I had a 2MB VLB Trident Vid Card, cost me $250 in '94, damn that thing was amazing (32bit color!) It kicked ass. I had a CGA and EGA vid cards before that
Re: Ah I see.../me didn't get into the interest of computer hardware until 3 years ago (14 here, by the way). First 'PC' I touched was an 80286 running at 12 MHz, 2 MB RAM, EGA graphics, MS-DOS 6.0 and Windows 3.1) The 600 MHz P3 I have with me (the rig I constructed 2 years ago), I still use to this day. The graphics card and networking, along with the OS, has gone through many generations.
I need to learn software urg! fuck I need to take some classes because I can only learn by watching someone else do it right.

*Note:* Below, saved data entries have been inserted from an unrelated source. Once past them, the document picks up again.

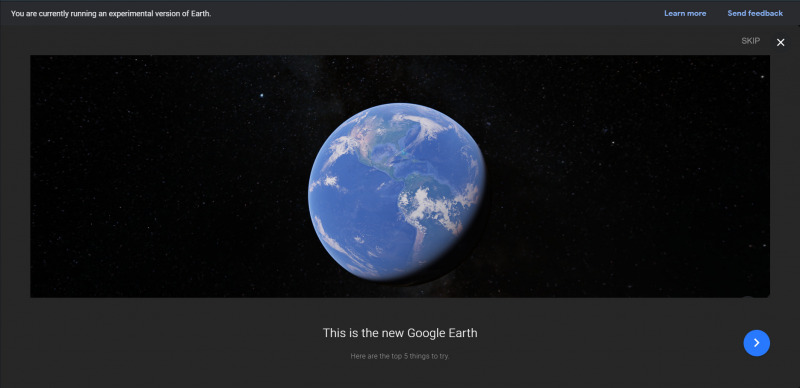800x388 pixels.
Task: Click the Earth globe image
Action: (397, 193)
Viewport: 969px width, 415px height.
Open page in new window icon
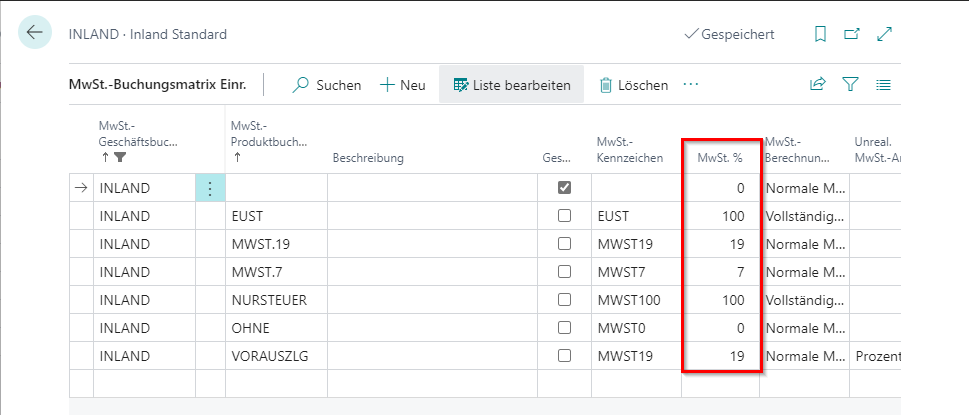pos(852,34)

Re: I believe the chipset on the card there was the crappy ViRGE... first dubbed as the official '3D decelerator' Heck, that damn chip didn't even have a hardware triangle setup engine. Try overclocking that thing and all you'll receive is degraded performance.

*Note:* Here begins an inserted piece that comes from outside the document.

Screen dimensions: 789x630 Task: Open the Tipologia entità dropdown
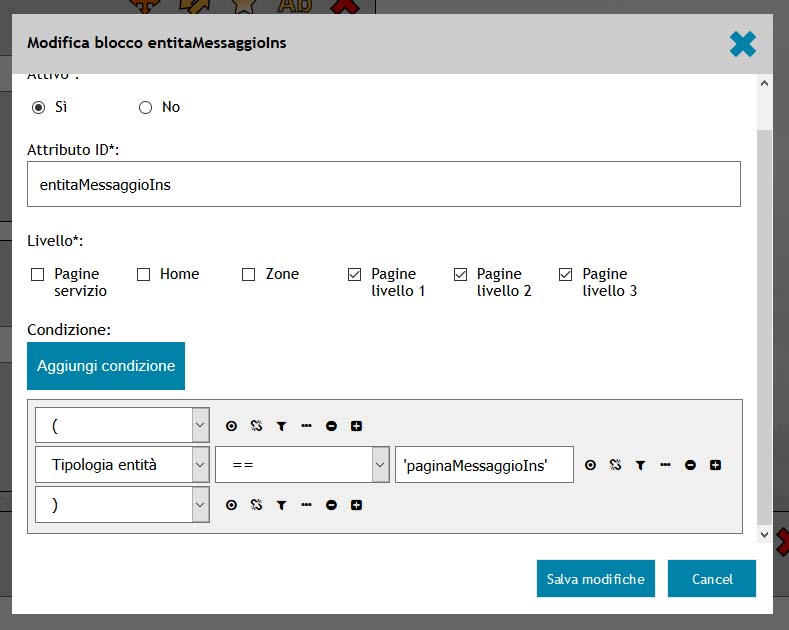tap(122, 465)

Lol It doesn't work no more. The com it came with refuses to accept it now. It hangs the bios EVERY time its in it. Here I thought I fucked the chip when I used a drill to remove those fucking OEM screw's holding that hunk of steel on it. (PII 300 OEM)
Re: Back in those days, you were considered very lucky if your 2D card was capable of displaying 24-bit color at any resolution. Now I have flashbacks of playing Doom at 640×480 in 256 colors...at a mere 20 fps on a 486DX/66.
Re: Yeah, that's the sign of your computer spitting out the card, because it's utter junk. But still, it's sad not to have a functional graphics card. It could be used as a great doorstep though.
Re: Me wishes he never threw away his 486 sx 33 :tears: :tears: :tears: :tears: Couldn't get it to accept any damn new cd-rom and the old one was fucked. FUCK DAMN SHIT! Also never should have thrown away my compaq PII 333 computer (though I sold every part out of that com except the mobo PS and case...)
Re: Always keep those old machines...they can be put through some good use. For example, where I work, the primary web server is running on a 486SX/33 running OpenVMS! Ahh...now back to the days when floppy disks were actually 'floppy'
Oh man now I remember my dad's tandy computer with Ms dos 1.0-3 (not really sure) had some other software to use with its dual 5.25 floppys. Btw that 486 had a 1.44/1.2 3.5/5.25 floppy combo drive. Now that thing was pimpin.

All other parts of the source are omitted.